ABOUT THIS EXERCISE: Find the line that contains "The image size is (784, 547)." in the entries below. Output it and each later line exactly, and nothing else.

-- SOURCE RECORDS follows --

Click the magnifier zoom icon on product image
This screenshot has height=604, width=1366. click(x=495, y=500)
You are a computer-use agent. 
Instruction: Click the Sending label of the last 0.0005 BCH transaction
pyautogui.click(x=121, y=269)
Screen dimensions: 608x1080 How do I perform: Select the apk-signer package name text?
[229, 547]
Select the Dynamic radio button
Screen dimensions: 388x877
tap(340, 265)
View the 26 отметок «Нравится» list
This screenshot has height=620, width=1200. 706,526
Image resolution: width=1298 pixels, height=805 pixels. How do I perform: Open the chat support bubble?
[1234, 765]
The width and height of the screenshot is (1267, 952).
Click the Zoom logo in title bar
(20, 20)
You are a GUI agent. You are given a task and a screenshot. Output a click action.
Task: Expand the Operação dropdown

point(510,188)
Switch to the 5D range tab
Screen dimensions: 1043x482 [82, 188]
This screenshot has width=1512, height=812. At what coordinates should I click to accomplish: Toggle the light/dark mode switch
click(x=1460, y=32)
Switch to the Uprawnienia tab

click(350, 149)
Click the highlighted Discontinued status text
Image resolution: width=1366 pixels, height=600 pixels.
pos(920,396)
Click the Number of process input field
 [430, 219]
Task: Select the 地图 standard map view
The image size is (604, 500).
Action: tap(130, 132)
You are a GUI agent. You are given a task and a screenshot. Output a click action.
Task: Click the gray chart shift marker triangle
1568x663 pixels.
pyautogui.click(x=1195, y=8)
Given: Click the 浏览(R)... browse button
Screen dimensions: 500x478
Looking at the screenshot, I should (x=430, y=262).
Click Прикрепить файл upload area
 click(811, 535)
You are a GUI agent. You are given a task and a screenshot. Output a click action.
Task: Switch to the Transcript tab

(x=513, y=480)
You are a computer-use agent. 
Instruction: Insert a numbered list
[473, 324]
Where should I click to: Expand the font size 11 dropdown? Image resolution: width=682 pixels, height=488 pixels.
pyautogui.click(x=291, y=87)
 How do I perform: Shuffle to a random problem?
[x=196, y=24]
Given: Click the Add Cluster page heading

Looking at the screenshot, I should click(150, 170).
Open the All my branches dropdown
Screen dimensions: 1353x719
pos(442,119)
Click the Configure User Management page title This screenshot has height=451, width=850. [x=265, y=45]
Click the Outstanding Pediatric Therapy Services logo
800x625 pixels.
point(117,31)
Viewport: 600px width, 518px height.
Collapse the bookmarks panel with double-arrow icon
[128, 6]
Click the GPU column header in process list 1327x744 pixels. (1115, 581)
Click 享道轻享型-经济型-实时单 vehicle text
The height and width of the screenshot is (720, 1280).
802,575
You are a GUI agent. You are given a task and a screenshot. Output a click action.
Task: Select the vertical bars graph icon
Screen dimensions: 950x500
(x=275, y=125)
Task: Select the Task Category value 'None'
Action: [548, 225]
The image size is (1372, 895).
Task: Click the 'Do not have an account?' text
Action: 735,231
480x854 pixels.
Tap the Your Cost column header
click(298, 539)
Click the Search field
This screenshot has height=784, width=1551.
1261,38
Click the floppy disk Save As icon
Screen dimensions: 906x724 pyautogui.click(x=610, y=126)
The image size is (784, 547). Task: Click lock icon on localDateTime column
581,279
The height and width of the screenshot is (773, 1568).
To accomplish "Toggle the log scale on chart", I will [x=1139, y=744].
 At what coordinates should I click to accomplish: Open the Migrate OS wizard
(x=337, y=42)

-- SOURCE RECORDS concluded --

RESPONSE AREA:
The image size is (784, 547). Task: Click lock icon on localDateTime column
581,279
The height and width of the screenshot is (773, 1568).
To accomplish "Toggle the log scale on chart", I will [x=1139, y=744].
 At what coordinates should I click to accomplish: Open the Migrate OS wizard
(x=337, y=42)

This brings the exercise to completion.